The business side of writing is not your enemy

 

Nobody can afford to treat money this way.

I have a meeting tomorrow with my agent and my Night Shade Books publicist, and we’re going to be talking about all the things we’ll be doing to launch MJ-12: Inception and, in doing so, introduce the MAJESTIC-12 series to the world. Why am I taking the time for this, rather than spending it on either A) the edits to said book; B) the outline of MJ-12 book two, or C) almost anything else?

For one, my involvement in marketing and publicity is a necessary thing. My publicist is great and hard working and all that stuff, but I’m just one title out of many she’ll be working on. And it will indeed fall to me to write the guest posts, respond to the interview questions, do the podcasts, etc. So of course I want a say in what those things are. If I didn’t do those things, they would not be done. Period.

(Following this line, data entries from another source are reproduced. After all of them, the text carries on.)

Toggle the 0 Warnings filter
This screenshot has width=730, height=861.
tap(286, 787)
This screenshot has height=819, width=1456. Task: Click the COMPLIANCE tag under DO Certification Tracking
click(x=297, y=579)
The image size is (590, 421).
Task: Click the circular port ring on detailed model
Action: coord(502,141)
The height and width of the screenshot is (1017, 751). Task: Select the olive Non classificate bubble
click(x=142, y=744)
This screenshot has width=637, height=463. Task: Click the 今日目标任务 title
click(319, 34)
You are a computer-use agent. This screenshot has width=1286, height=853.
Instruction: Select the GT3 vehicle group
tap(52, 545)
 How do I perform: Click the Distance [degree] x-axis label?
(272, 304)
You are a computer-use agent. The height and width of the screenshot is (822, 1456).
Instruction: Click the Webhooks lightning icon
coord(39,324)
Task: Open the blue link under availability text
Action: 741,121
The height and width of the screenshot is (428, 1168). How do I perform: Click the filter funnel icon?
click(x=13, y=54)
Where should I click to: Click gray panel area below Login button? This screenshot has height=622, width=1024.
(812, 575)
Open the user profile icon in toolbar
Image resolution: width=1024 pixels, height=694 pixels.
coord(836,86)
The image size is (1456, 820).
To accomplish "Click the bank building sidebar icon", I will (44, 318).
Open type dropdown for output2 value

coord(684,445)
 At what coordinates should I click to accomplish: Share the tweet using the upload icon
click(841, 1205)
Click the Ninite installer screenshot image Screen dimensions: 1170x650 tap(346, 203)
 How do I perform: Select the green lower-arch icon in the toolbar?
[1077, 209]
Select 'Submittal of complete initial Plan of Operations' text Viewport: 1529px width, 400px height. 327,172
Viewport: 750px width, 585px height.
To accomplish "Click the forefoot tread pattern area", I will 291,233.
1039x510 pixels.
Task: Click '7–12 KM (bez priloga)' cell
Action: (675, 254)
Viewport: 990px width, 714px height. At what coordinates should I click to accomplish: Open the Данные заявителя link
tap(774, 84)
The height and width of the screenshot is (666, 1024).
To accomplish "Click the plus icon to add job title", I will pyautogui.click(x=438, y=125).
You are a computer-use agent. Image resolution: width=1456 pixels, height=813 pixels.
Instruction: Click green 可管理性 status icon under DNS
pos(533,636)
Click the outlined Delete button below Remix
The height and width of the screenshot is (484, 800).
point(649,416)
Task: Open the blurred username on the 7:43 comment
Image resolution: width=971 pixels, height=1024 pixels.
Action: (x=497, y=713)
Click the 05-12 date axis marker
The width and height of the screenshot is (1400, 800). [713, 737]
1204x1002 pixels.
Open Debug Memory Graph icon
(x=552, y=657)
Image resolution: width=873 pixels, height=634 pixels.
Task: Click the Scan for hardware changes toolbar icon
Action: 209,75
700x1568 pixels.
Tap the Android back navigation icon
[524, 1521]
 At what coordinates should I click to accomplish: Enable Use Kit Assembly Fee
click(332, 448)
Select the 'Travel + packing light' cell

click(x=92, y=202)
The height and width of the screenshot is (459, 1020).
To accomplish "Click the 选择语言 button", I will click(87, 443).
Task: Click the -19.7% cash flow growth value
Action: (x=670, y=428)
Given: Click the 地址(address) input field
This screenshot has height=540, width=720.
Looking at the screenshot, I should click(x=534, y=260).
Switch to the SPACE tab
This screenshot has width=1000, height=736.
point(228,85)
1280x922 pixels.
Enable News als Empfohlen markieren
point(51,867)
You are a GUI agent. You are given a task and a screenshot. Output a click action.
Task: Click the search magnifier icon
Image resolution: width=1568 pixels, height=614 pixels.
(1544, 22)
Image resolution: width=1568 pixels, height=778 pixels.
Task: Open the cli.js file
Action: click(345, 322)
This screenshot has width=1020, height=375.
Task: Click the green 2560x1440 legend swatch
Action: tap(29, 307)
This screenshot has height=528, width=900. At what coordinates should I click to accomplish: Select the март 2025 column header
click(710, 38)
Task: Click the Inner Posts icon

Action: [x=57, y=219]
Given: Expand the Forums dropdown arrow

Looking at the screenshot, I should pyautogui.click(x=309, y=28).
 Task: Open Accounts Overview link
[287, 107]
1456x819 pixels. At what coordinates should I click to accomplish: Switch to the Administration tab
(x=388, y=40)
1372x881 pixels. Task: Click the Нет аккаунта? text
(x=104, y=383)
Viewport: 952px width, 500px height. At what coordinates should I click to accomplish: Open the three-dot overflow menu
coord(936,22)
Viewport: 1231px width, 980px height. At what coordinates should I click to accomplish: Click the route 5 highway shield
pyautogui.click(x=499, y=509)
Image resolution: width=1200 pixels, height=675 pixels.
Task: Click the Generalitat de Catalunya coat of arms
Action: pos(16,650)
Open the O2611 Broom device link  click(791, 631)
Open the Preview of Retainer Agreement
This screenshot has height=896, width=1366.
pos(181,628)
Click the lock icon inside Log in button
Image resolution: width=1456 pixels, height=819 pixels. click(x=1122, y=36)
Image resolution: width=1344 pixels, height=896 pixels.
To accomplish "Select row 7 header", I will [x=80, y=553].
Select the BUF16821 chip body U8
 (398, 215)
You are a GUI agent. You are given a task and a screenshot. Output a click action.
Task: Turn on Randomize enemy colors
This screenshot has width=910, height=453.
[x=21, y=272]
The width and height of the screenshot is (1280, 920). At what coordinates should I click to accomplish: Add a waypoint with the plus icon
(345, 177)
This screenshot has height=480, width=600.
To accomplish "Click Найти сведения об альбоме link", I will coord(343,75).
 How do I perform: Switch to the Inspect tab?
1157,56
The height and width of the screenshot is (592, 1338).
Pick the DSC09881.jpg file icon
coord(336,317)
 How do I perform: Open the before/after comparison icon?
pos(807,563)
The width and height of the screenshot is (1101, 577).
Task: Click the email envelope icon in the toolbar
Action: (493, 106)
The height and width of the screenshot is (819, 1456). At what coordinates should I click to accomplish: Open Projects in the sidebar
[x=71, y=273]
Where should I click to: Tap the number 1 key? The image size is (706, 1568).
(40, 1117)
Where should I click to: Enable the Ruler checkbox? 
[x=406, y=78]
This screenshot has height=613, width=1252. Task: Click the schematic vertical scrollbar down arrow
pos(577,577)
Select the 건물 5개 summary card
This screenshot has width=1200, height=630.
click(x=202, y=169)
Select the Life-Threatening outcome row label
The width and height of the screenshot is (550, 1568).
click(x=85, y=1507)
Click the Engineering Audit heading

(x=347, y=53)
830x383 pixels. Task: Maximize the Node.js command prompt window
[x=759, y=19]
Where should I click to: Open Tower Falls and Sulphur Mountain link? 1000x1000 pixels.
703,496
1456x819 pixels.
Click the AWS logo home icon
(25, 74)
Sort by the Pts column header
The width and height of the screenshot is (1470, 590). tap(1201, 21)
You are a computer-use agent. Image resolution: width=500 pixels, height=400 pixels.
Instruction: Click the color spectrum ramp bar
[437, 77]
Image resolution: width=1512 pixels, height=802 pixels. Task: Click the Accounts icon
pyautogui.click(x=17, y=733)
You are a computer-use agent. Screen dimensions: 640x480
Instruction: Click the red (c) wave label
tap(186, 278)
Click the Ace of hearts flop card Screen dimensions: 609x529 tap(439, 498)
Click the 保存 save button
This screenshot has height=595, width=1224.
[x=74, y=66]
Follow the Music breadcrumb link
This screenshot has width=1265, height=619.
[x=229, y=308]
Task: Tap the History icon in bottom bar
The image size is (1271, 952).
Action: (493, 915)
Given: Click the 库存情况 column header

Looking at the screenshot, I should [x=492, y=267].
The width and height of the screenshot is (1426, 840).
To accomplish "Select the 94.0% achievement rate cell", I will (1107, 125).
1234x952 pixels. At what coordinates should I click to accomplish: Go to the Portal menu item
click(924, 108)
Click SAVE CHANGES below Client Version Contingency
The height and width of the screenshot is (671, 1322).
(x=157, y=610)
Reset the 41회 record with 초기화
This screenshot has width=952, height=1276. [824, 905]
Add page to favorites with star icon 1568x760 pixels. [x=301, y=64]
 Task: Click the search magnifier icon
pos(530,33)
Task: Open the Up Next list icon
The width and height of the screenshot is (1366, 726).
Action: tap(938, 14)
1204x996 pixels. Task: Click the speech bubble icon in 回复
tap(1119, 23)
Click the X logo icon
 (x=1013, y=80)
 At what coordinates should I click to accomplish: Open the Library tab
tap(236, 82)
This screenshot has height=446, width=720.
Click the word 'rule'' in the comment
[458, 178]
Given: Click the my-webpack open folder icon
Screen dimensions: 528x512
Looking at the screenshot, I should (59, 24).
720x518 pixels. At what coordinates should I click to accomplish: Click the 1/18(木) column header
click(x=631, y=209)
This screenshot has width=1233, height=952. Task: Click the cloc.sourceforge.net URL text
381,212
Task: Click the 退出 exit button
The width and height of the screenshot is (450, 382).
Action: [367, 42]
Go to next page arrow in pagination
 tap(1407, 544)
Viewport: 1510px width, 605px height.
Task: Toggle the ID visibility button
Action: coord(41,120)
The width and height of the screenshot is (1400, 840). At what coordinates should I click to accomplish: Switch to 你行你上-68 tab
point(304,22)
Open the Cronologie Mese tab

Second, this isn’t my first rodeo. It’s my fourth, in fact, in terms of books. I have a ton of contacts, I’ve seen what works and what doesn’t. We authors do occasionally talk business and swap ideas, and I know by now where folks have had success with free books or swag, giveaways, etc. As a corollary to this, my day job is in marketing communications, so there’s experience there too. I know my way around a marketing plan.

And finally, I generally take an active interest in the business side of things. I’m a former Wall Street reporter, after all, so business topics don’t scare me. I’ve learned how book sales and distribution work, why MJ-12: Inception is better off coming out in hardcover rather than paperback, how bookstores determine which books are face-out and which ones are on end-caps and tables (i.e. publishers pay for placement), and who makes what money when.

I am frequently amused by those authors, both would-be and established, who say they don’t pay attention to the business side of writing. It’s usually in the context of not wanting to sully themselves with something gauche (an exaggeration here, mind you), a lack of time to commit to it, or a discomfort with the notion of promoting yourself and your work though business channels.

I am here today to tell you, dear reader, that it is not gauche, that you need to make the time, and that your own best advocate is you. The business side does not equate to the Dark Side, with artistry and self-expression being the de facto Light Side. If you want to be an author, you need to accept the business side as a thing not only that you have to do, but something worth doing well.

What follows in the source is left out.